===== Document segment =====
The Zale Corporation (best known as Zales) is an American jewelry retailer, incorporated in Delaware in 1993. The principal executive offices are located in Coppell, Texas.

==History==
The company began in 1924 in Wichita Falls, Texas, [the building has been renovated and is currently being leased by The Korat bistro downtown, named so in honor of the first location] when the two Russian-Jewish immigrant brothers Morris (M. B.) Zale and William Zale (born Zalefsky/Zalewski), along with Ben Lipshy opened the first Zales Jewelers store (now a division in the multi-division company).

As a marketing strategy, the Zale brothers instituted a credit plan whereby customers could pay "a penny down and a dollar a week", making jewelry and other merchandise affordable for the average working American. The success of this credit policy led to the company expanding to a total of 12 stores in Oklahoma and Texas by 1941. Zales Jewelers moved its headquarters from Wichita Falls to Dallas in 1946. In 1998, online shopping was opened at www.zales.com.
=====
● **Parts of the exercise**:
A. Decide whether each statement agrees with the Zales history text, answering yes or no and quoting the deciding words: (i) Zales Jewelers moved its headquarters from Wichita Falls to Dallas in 1946; (ii) the Zale Corporation was incorporated in Texas; (iii) under the credit plan, customers paid a penny down and a dollar a week.
B. Pick up the Zales history text after its final sentence and continue it.
===== Dataset extract =====
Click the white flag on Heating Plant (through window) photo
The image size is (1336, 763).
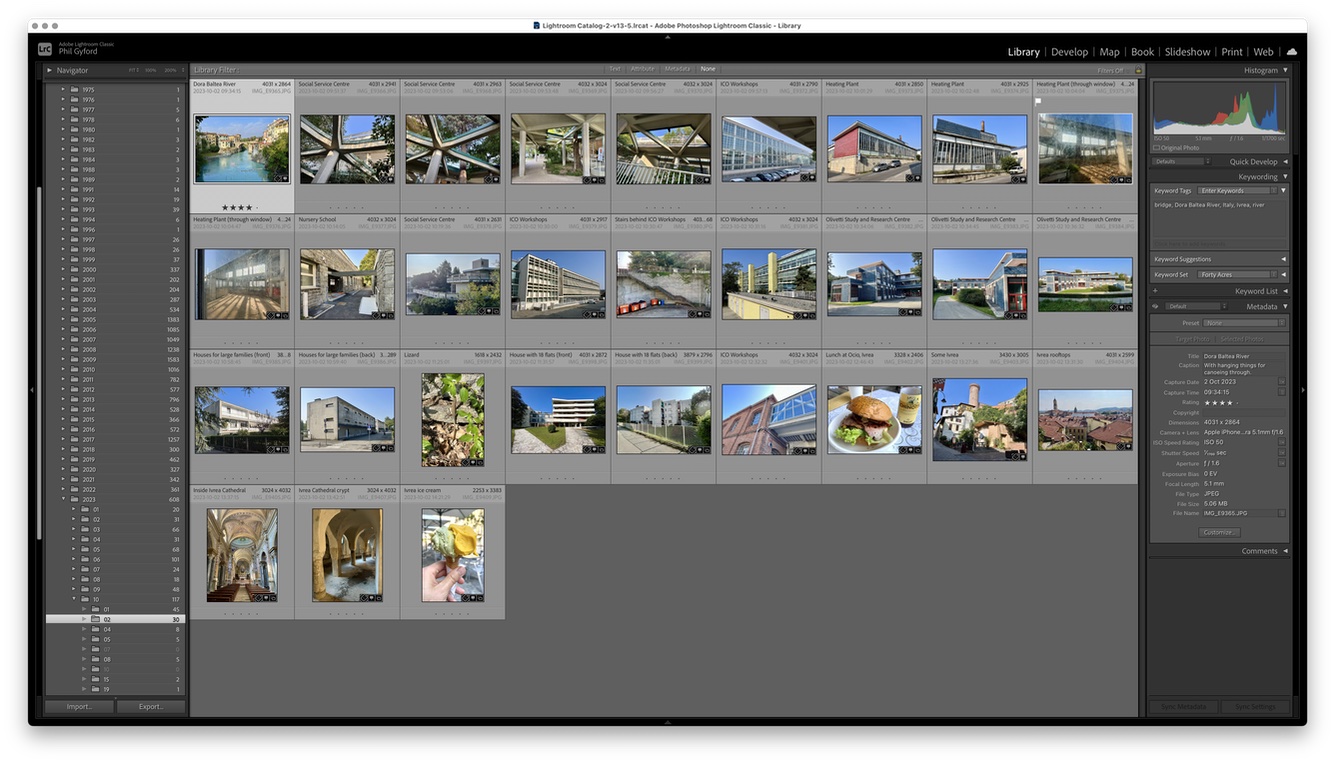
=====
● **Results**:
A.
(i) Yes: "Zales Jewelers moved its headquarters from Wichita Falls to Dallas in 1946."
(ii) No: "incorporated in Delaware in 1993."
(iii) Yes: "customers could pay "a penny down and a dollar a week""

B.
==Corporate restructuring==
In 1957, Zales Jewelers opened its first store in a shopping center—a major shift from operating only in downtown locations. The same year, Zales announced the initial public offering of its stock (ZLC) and began trading its public shares on the American Stock Exchange in 1958. In 1989, Zale acquired Gordon's Jewelers, which had been a major competitor. Zales bought the Skillern Drug pharmacy chain in the 1960s, but sold it in 1980.

Until 1986, Zales operated a catalog showroom called O. G. Wilson.

In 1986, People's Jewelers bought Zales.

On January 1, 1992, Zale filed for Chapter 11 bankruptcy.

In 1999 and 2000, Zale expanded with two major acquisitions: Peoples Jewellers of Canada and Piercing Pagoda.

In 2007, the company divested its Bailey Banks & Biddle brand to Finlay Enterprises.

In February 2014, Signet Jewelers agreed to buy Zale Corporation, with Zale shareholders receiving US$21 a share in cash in US$1.3 billion deal. The merger created a $6.2 billion firm.

In January 2017, Zales announced it would close a handful of its mall stores when the leases expire, to avoid duplication with former rival Kay Jewelers.

In 2018, the company moved its headquarters to a new building in Coppell, Texas.